# [What you should do]
Each line from the one containing "This screenshot has width=380, height=285." through the end of the entries below should be transcribed exactly, and no other line.

(Data in this exercise)

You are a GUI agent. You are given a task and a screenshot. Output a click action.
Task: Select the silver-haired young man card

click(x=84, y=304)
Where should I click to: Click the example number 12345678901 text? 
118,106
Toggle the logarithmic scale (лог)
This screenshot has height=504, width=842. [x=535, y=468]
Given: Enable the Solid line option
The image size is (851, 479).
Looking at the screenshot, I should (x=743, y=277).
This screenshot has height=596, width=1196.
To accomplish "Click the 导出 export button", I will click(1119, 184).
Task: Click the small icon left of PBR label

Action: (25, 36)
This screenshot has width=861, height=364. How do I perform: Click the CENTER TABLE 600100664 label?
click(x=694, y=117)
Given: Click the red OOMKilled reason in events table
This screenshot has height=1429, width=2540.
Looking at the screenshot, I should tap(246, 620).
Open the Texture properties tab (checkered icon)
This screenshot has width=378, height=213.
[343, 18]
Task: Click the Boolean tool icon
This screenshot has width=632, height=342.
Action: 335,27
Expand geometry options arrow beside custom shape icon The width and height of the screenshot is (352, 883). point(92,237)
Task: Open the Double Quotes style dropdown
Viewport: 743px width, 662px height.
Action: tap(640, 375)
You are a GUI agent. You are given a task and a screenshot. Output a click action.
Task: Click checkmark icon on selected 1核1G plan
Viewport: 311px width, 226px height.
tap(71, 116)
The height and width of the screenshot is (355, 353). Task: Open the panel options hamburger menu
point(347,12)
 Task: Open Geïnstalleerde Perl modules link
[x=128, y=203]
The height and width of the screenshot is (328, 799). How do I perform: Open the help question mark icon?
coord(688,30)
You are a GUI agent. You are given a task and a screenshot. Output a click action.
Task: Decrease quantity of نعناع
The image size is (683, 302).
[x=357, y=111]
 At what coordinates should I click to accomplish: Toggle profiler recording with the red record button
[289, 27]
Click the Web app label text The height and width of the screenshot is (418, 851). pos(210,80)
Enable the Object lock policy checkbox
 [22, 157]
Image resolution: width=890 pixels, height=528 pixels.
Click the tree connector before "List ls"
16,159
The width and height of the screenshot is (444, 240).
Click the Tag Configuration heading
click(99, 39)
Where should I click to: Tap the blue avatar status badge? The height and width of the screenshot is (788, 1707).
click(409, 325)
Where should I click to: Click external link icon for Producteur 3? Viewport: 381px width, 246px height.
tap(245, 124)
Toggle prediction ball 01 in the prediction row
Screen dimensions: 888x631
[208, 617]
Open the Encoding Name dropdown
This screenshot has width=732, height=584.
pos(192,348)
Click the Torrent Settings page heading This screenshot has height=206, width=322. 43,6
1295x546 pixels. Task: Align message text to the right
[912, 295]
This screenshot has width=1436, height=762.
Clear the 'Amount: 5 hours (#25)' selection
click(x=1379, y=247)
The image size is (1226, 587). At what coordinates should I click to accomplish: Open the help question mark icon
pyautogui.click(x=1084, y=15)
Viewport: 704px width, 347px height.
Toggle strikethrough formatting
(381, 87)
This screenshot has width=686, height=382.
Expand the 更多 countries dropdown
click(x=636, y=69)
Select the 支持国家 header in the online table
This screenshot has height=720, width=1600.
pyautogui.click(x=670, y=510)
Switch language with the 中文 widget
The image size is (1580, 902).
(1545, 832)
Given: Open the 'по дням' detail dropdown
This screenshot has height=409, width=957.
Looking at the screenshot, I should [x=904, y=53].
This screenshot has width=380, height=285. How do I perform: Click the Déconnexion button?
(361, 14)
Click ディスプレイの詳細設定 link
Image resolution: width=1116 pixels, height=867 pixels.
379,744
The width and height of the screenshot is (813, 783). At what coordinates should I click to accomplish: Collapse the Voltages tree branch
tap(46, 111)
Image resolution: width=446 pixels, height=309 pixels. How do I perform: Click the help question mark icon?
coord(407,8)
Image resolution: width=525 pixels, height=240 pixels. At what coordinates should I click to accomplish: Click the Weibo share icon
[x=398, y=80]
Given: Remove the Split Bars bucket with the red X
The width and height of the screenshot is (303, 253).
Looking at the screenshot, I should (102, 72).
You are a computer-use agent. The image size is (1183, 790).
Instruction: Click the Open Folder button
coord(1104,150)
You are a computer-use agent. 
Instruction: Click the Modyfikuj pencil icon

(End Data in this exercise)

# [Task output]
This screenshot has width=380, height=285. How do I perform: Click the Déconnexion button?
(361, 14)
Click ディスプレイの詳細設定 link
Image resolution: width=1116 pixels, height=867 pixels.
379,744
The width and height of the screenshot is (813, 783). At what coordinates should I click to accomplish: Collapse the Voltages tree branch
tap(46, 111)
Image resolution: width=446 pixels, height=309 pixels. How do I perform: Click the help question mark icon?
coord(407,8)
Image resolution: width=525 pixels, height=240 pixels. At what coordinates should I click to accomplish: Click the Weibo share icon
[x=398, y=80]
Given: Remove the Split Bars bucket with the red X
The width and height of the screenshot is (303, 253).
Looking at the screenshot, I should (102, 72).
You are a computer-use agent. The image size is (1183, 790).
Instruction: Click the Open Folder button
coord(1104,150)
You are a computer-use agent. 
Instruction: Click the Modyfikuj pencil icon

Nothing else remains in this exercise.